> _Assignment_:
What is needed is a word-for-word copy of the records below.

> _Input data_:
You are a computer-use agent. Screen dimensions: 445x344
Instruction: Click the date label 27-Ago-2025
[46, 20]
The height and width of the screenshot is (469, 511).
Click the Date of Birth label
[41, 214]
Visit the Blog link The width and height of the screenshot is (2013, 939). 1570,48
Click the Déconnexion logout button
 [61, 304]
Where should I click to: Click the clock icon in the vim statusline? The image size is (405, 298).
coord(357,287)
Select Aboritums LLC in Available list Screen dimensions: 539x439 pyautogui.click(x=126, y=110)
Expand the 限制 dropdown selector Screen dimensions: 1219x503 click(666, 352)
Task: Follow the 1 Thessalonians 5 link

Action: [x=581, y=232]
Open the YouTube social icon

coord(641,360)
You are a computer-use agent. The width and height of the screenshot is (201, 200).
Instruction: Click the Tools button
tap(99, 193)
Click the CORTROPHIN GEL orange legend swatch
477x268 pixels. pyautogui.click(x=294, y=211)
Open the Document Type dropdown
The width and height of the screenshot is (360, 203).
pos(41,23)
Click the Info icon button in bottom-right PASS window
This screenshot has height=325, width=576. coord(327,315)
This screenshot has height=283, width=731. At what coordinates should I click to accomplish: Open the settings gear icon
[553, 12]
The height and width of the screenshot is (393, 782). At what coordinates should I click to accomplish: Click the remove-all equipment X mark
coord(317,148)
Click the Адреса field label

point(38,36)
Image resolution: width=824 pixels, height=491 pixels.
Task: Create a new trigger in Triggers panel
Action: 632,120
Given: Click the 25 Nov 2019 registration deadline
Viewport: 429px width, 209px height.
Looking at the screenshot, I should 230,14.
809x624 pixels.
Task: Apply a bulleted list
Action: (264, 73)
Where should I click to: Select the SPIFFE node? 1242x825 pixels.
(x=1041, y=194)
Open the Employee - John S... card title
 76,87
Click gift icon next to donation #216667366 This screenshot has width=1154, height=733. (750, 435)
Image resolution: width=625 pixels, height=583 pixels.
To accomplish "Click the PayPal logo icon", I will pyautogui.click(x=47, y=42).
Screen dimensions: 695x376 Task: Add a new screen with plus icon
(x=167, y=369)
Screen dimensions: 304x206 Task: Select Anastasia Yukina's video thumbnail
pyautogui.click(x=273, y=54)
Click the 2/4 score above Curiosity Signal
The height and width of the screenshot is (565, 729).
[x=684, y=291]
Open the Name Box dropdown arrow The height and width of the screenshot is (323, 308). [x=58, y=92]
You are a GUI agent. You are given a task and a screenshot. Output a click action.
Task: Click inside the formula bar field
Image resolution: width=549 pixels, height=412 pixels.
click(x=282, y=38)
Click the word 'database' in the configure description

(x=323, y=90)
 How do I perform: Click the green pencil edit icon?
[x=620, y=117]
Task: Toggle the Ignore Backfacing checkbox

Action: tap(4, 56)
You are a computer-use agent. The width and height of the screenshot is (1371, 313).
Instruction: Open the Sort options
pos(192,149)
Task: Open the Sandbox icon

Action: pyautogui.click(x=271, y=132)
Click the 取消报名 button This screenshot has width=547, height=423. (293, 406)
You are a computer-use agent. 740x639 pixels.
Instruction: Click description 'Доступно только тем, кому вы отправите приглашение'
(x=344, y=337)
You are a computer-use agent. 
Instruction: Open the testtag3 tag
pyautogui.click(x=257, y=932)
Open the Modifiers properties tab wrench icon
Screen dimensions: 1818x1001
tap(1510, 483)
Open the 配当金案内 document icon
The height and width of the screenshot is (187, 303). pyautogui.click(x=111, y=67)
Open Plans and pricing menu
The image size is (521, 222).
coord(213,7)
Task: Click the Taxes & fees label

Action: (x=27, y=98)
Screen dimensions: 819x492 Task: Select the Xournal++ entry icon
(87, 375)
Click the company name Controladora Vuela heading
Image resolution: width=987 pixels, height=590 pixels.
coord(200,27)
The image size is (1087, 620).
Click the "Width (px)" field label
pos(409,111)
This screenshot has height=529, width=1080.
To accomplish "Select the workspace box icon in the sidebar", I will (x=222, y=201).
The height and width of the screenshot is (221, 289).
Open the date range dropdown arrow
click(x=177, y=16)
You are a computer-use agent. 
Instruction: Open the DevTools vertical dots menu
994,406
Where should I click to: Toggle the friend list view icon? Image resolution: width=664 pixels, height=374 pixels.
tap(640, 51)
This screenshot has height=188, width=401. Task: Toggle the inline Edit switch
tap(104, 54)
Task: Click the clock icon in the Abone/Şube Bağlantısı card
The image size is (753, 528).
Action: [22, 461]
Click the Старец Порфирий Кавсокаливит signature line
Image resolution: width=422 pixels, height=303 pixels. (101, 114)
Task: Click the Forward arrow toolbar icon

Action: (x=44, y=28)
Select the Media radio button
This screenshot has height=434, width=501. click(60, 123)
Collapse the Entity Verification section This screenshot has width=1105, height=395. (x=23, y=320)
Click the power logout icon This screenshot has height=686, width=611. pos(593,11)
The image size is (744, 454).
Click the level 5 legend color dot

> _Answer space_:
You are a computer-use agent. Screen dimensions: 445x344
Instruction: Click the date label 27-Ago-2025
[46, 20]
The height and width of the screenshot is (469, 511).
Click the Date of Birth label
[41, 214]
Visit the Blog link The width and height of the screenshot is (2013, 939). 1570,48
Click the Déconnexion logout button
 [61, 304]
Where should I click to: Click the clock icon in the vim statusline? The image size is (405, 298).
coord(357,287)
Select Aboritums LLC in Available list Screen dimensions: 539x439 pyautogui.click(x=126, y=110)
Expand the 限制 dropdown selector Screen dimensions: 1219x503 click(666, 352)
Task: Follow the 1 Thessalonians 5 link

Action: [x=581, y=232]
Open the YouTube social icon

coord(641,360)
You are a computer-use agent. The width and height of the screenshot is (201, 200).
Instruction: Click the Tools button
tap(99, 193)
Click the CORTROPHIN GEL orange legend swatch
477x268 pixels. pyautogui.click(x=294, y=211)
Open the Document Type dropdown
The width and height of the screenshot is (360, 203).
pos(41,23)
Click the Info icon button in bottom-right PASS window
This screenshot has height=325, width=576. coord(327,315)
This screenshot has height=283, width=731. At what coordinates should I click to accomplish: Open the settings gear icon
[553, 12]
The height and width of the screenshot is (393, 782). At what coordinates should I click to accomplish: Click the remove-all equipment X mark
coord(317,148)
Click the Адреса field label

point(38,36)
Image resolution: width=824 pixels, height=491 pixels.
Task: Create a new trigger in Triggers panel
Action: 632,120
Given: Click the 25 Nov 2019 registration deadline
Viewport: 429px width, 209px height.
Looking at the screenshot, I should 230,14.
809x624 pixels.
Task: Apply a bulleted list
Action: (264, 73)
Where should I click to: Select the SPIFFE node? 1242x825 pixels.
(x=1041, y=194)
Open the Employee - John S... card title
 76,87
Click gift icon next to donation #216667366 This screenshot has width=1154, height=733. (750, 435)
Image resolution: width=625 pixels, height=583 pixels.
To accomplish "Click the PayPal logo icon", I will pyautogui.click(x=47, y=42).
Screen dimensions: 695x376 Task: Add a new screen with plus icon
(x=167, y=369)
Screen dimensions: 304x206 Task: Select Anastasia Yukina's video thumbnail
pyautogui.click(x=273, y=54)
Click the 2/4 score above Curiosity Signal
The height and width of the screenshot is (565, 729).
[x=684, y=291]
Open the Name Box dropdown arrow The height and width of the screenshot is (323, 308). [x=58, y=92]
You are a GUI agent. You are given a task and a screenshot. Output a click action.
Task: Click inside the formula bar field
Image resolution: width=549 pixels, height=412 pixels.
click(x=282, y=38)
Click the word 'database' in the configure description

(x=323, y=90)
 How do I perform: Click the green pencil edit icon?
[x=620, y=117]
Task: Toggle the Ignore Backfacing checkbox

Action: tap(4, 56)
You are a computer-use agent. The width and height of the screenshot is (1371, 313).
Instruction: Open the Sort options
pos(192,149)
Task: Open the Sandbox icon

Action: pyautogui.click(x=271, y=132)
Click the 取消报名 button This screenshot has width=547, height=423. (293, 406)
You are a computer-use agent. 740x639 pixels.
Instruction: Click description 'Доступно только тем, кому вы отправите приглашение'
(x=344, y=337)
You are a computer-use agent. 
Instruction: Open the testtag3 tag
pyautogui.click(x=257, y=932)
Open the Modifiers properties tab wrench icon
Screen dimensions: 1818x1001
tap(1510, 483)
Open the 配当金案内 document icon
The height and width of the screenshot is (187, 303). pyautogui.click(x=111, y=67)
Open Plans and pricing menu
The image size is (521, 222).
coord(213,7)
Task: Click the Taxes & fees label

Action: (x=27, y=98)
Screen dimensions: 819x492 Task: Select the Xournal++ entry icon
(87, 375)
Click the company name Controladora Vuela heading
Image resolution: width=987 pixels, height=590 pixels.
coord(200,27)
The image size is (1087, 620).
Click the "Width (px)" field label
pos(409,111)
This screenshot has height=529, width=1080.
To accomplish "Select the workspace box icon in the sidebar", I will (x=222, y=201).
The height and width of the screenshot is (221, 289).
Open the date range dropdown arrow
click(x=177, y=16)
You are a computer-use agent. 
Instruction: Open the DevTools vertical dots menu
994,406
Where should I click to: Toggle the friend list view icon? Image resolution: width=664 pixels, height=374 pixels.
tap(640, 51)
This screenshot has height=188, width=401. Task: Toggle the inline Edit switch
tap(104, 54)
Task: Click the clock icon in the Abone/Şube Bağlantısı card
The image size is (753, 528).
Action: [22, 461]
Click the Старец Порфирий Кавсокаливит signature line
Image resolution: width=422 pixels, height=303 pixels. (101, 114)
Task: Click the Forward arrow toolbar icon

Action: (x=44, y=28)
Select the Media radio button
This screenshot has height=434, width=501. click(60, 123)
Collapse the Entity Verification section This screenshot has width=1105, height=395. (x=23, y=320)
Click the power logout icon This screenshot has height=686, width=611. pos(593,11)
The image size is (744, 454).
Click the level 5 legend color dot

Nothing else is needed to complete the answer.